The article noted that, “The most contentious element is the market stabilization plan, which would reduce farmers’ milk payments when markets signal that overproduction may loom — such as when profit margins are tight and farmers want to produce more milk. Farmers would be paid on a declining percentage of their production at those times.”

“Mr. Peterson modeled the proposal closely after a plan called Foundation for the Future crafted by the National Milk Producers Federation, representing farmer-owned cooperatives. The NMPF praised his proposal and announced a series of community meetings around the country to promote it with farmers.”

A news release Friday from the National Farmers Union (NFU) indicated that, “[NFU] has formed a subcommittee of its Board members to examine the organization’s dairy policy. Since it has become evident that dairy legislation could move in the U.S. House of Representatives prior to the 2012 Farm Bill, Board members will evaluate where organizational policy overlaps and is supportive of the proposed legislation. The subcommittee is also tasked with suggesting adjustments to the legislation that would be needed to gain support from NFU’s grassroots membership.”


Agricultural Economy

Dow Jones news reported on Friday that, “U.S. agricultural lenders issued more operating loans in the second quarter versus a year ago as farmers grappled with rising fertilizer, fuel and feed costs, the Federal Reserve Bank of Kansas City said Friday.

“Non-real-estate farm loan volumes jumped 14% in the second quarter from a year ago, the bank said. The average size of short-term operating loans jumped 36%, driven by the rising input costs.”

A news release Friday from USDA stated that, “The U.S. Department of Agriculture (USDA) reminds farmers and ranchers in states across the country that USDA offers a variety of resources for those affected by recent extreme weather, including floods, drought, fires and tornadoes.”

* Information provided
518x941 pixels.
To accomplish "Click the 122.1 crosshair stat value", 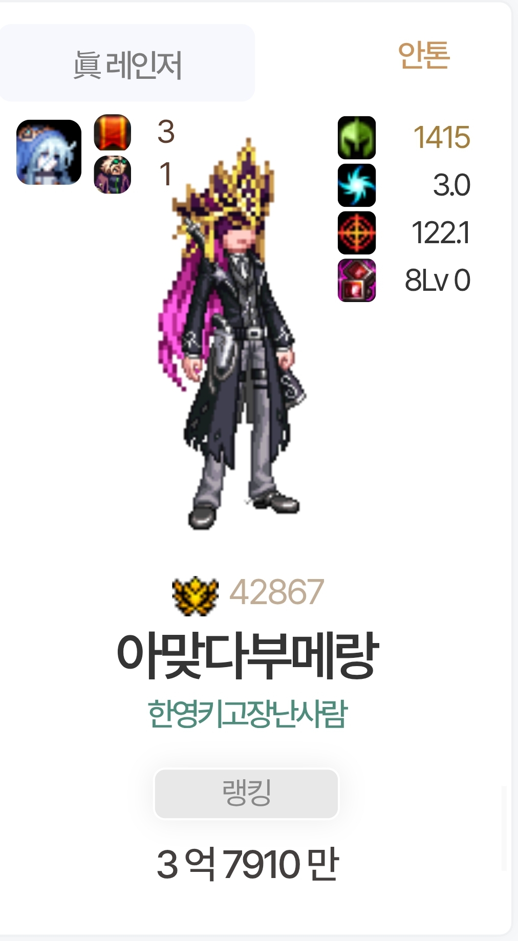I will (441, 232).
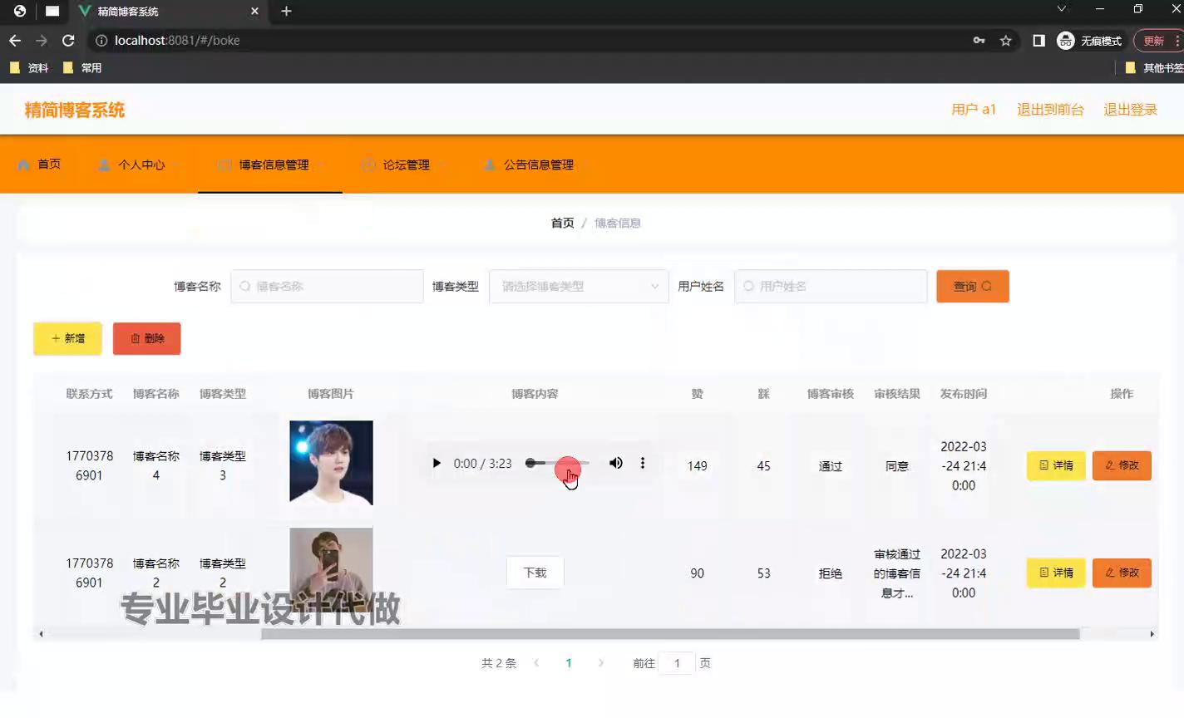Expand the 博客类型 dropdown

(x=579, y=286)
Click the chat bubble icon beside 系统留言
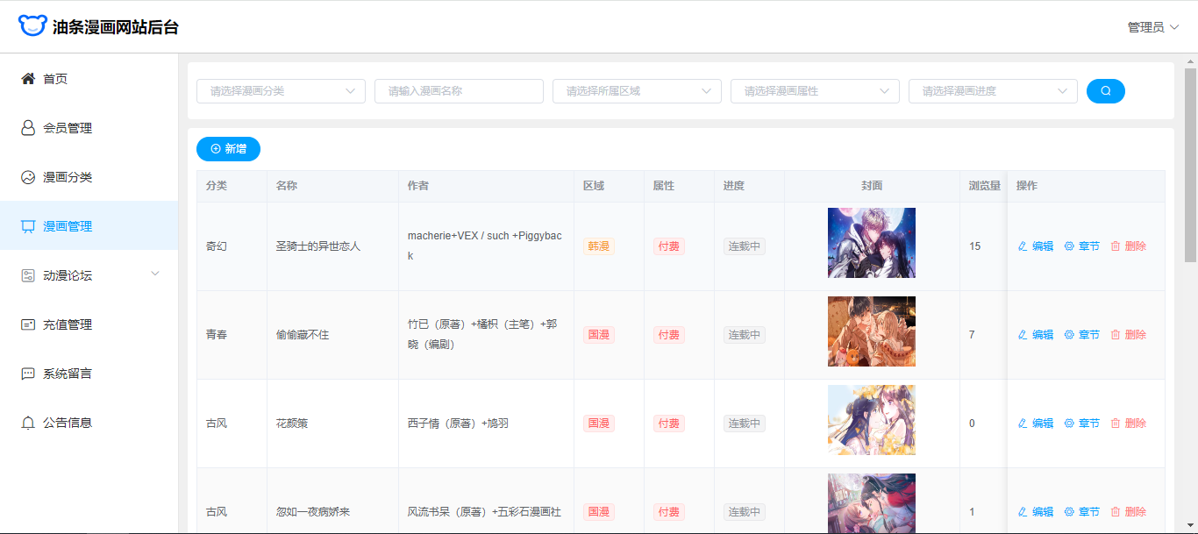Image resolution: width=1198 pixels, height=534 pixels. click(28, 374)
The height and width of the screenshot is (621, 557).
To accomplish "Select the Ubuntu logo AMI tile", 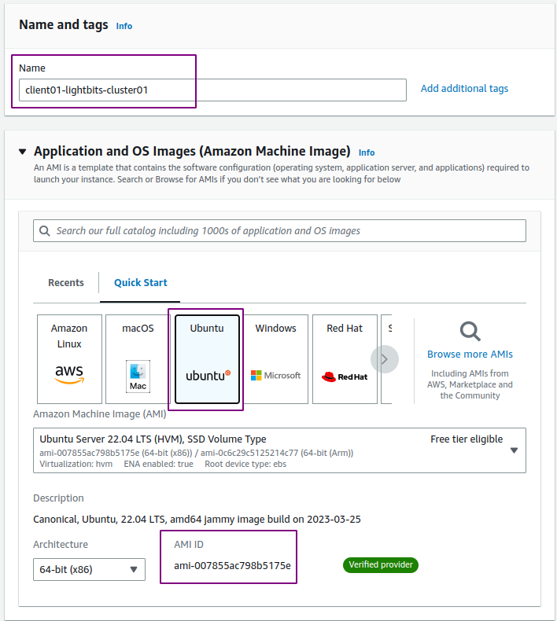I will coord(207,359).

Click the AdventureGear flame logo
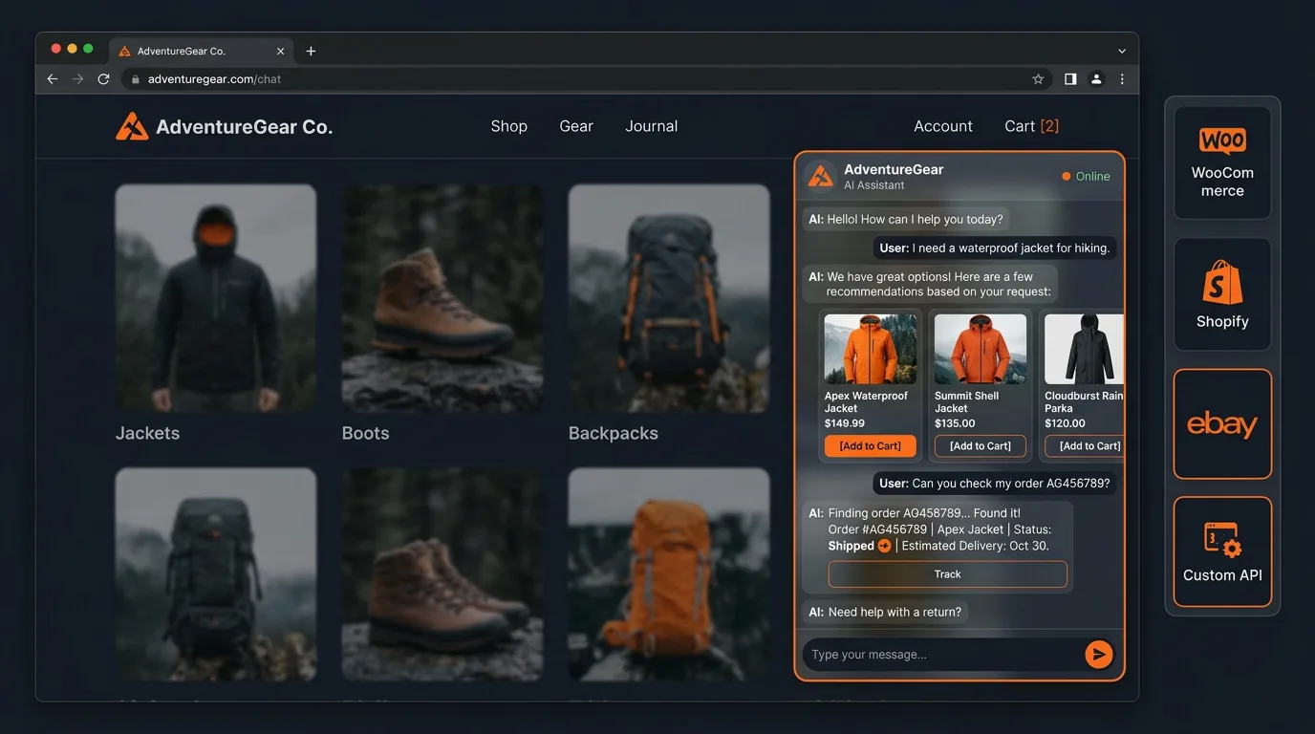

* Task details
Could you echo, word for word, the part of the farm news passage above from "Agricultural Economy" to "City said Friday."?

* Written response
Agricultural Economy

Dow Jones news reported on Friday that, “U.S. agricultural lenders issued more operating loans in the second quarter versus a year ago as farmers grappled with rising fertilizer, fuel and feed costs, the Federal Reserve Bank of Kansas City said Friday.